■ What the task requires
Could you write out, exactly and with no pictures, every line from the one containing "Instruction: Switch to the Linked tab" through the last line of the entries?

------------

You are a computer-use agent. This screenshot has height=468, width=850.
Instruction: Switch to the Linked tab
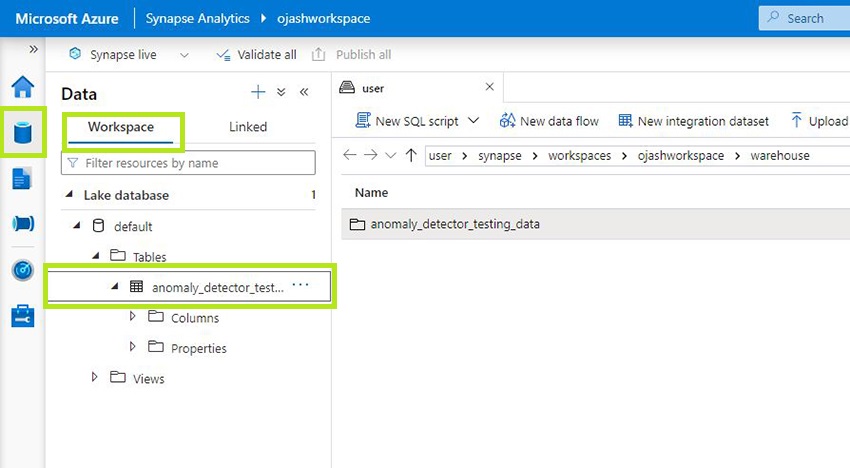[x=248, y=127]
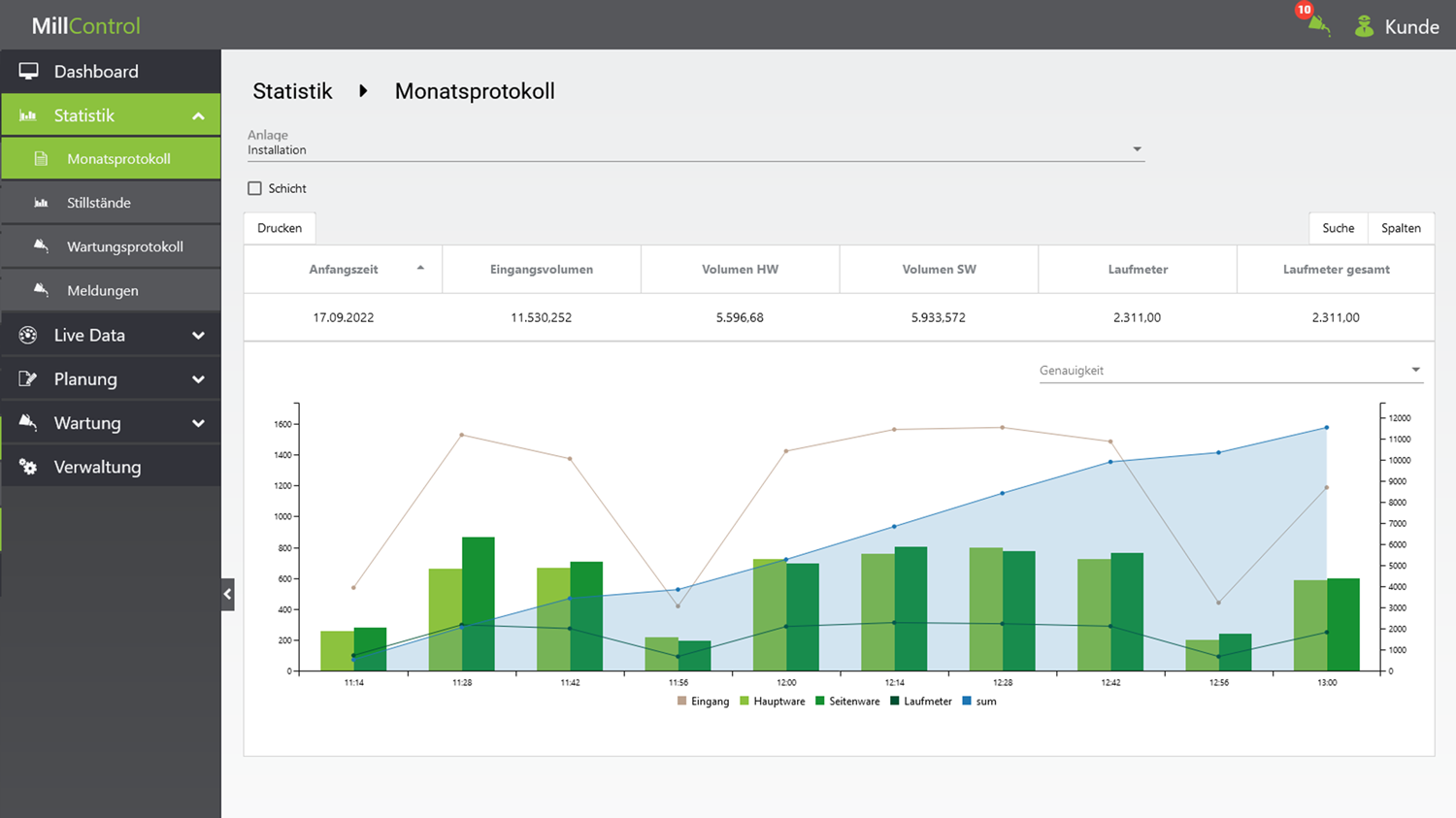This screenshot has height=818, width=1456.
Task: Sort by the Anfangszeit column header
Action: click(x=344, y=269)
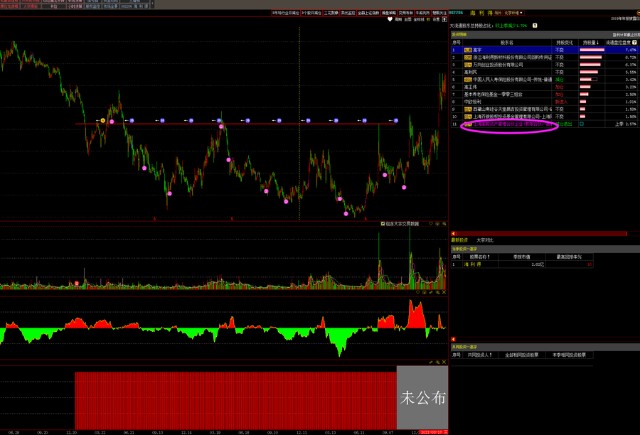This screenshot has height=435, width=640.
Task: Click the 未公布 gray block
Action: click(421, 397)
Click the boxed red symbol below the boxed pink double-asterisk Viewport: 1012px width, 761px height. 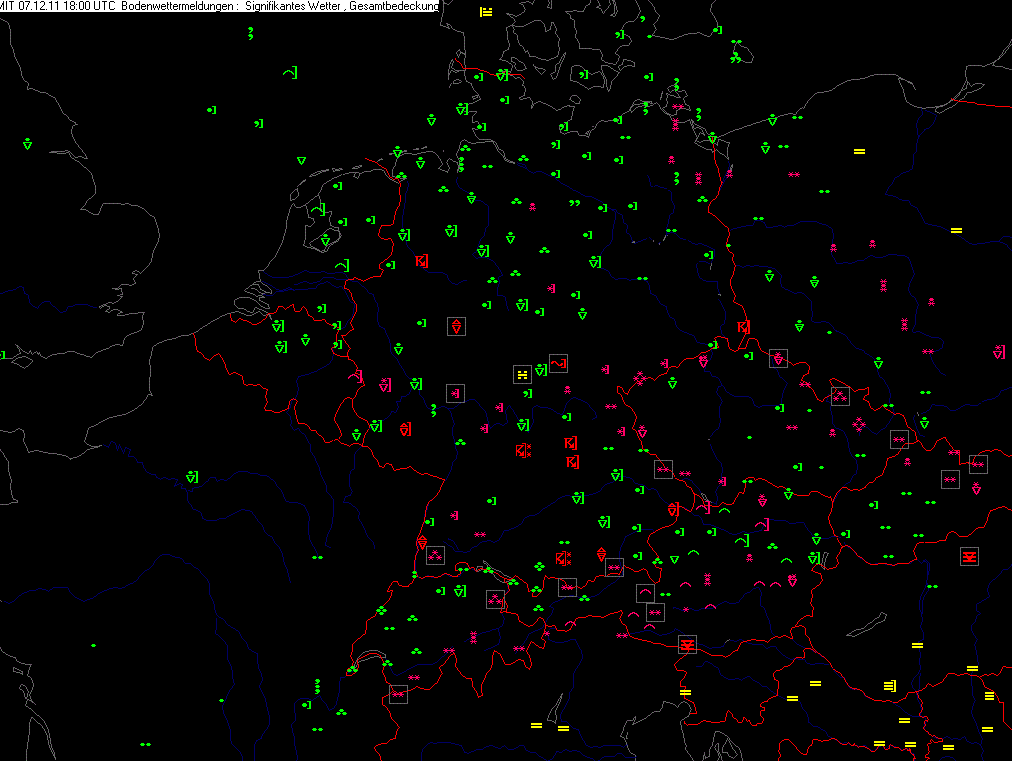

------------

■ Output below
Instruction: Switch to the Linked tab
[x=248, y=127]
This screenshot has height=818, width=1456.
Task: Sort by the Anfangszeit column header
Action: click(x=344, y=269)
This screenshot has height=435, width=640.
Task: Click the 未公布 gray block
Action: click(421, 397)
Click the boxed red symbol below the boxed pink double-asterisk Viewport: 1012px width, 761px height. 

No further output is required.